第9話 神楽
「今回滅多に会えない君の父上に会いに来たというのも本当だけど、僕は君を今日リクルートしにきたんだ。」
「え!?」
「まだ話は終わっていない」
そう口をはさむ父に神楽は左手をかざし無言で父に発言権がないのだと告げる。
「これはあくまで君の自由だけど、実際にどうこうなるのは君だからちゃんと色々な選択肢を聞いてちゃんと自分で考えておいた方がいい。

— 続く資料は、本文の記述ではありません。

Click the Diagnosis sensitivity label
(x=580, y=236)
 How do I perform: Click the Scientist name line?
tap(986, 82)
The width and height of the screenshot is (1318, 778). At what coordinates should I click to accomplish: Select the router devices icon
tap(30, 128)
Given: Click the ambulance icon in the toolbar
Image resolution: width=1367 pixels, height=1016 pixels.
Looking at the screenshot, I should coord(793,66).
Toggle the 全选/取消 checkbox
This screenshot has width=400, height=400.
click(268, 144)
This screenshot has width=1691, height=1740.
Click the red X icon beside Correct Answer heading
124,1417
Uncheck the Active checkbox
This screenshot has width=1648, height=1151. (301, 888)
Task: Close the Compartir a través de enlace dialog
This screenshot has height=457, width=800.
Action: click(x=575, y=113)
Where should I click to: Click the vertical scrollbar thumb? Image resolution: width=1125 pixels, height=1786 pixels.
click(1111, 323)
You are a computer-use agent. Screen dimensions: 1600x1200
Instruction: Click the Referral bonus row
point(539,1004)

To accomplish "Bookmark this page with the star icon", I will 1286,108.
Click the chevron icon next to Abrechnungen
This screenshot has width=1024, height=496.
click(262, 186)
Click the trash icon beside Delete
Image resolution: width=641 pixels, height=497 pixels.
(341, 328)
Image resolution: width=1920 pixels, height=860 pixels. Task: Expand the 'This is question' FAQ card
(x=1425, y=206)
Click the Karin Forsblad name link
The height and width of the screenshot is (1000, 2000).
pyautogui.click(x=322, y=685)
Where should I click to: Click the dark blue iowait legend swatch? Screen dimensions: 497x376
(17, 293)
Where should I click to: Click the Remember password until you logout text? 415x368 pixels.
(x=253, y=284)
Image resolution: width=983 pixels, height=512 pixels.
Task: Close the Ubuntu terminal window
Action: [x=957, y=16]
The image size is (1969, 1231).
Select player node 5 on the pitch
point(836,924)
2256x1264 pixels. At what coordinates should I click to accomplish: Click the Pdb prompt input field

さっきの話でも分かる通り今、君は凄く難しい立ち位置にいるんだ。全部は話すことはできないけれど話せるところまで話してあげる。」
父は自分に発言権がないのを悟ると空になったカップを除き店員におかわりを注文した。
それを見た神楽は店員がコーヒーを持ってくるまでの間、本題とは全く関係のない話をし始めた。私にクリームソーダーの味の感想を聞いたり、地方によってはクリームソーダにアイスクリームがはいっていなかったりバニラの香りをつけた茶褐色のソーダーなんてものもあるのだとクリームソーダの豆知識色々はなした。その様子を父は不機嫌そうに眺め私はアイスを口に運びながら聞いた。
そして父の注文したコーヒーがくると同時に神楽は話の本題にはいった。
「さて、本題に入ろうか。君の存在が政府に知られたのはここ数か月のことだったんだ。もう何年も君の父上に子供がいるなんて誰も知らなかったし、君たちの母上が亡くなったことも誰も知らなかった。何故かというと君の父上が住んでいる住宅にはいつも女性の影がなかったから、てっきり離婚したのだとばかりみんな思っていたのさ。
そして数か月前君が感染者として報告されたことをきっかけで君の父上は政府機関の諮問会議にかけられた。同時に身辺調査もされてそこで初めて君の母上が感染して完治しそして出産を経て亡くなったということが分ったんだ。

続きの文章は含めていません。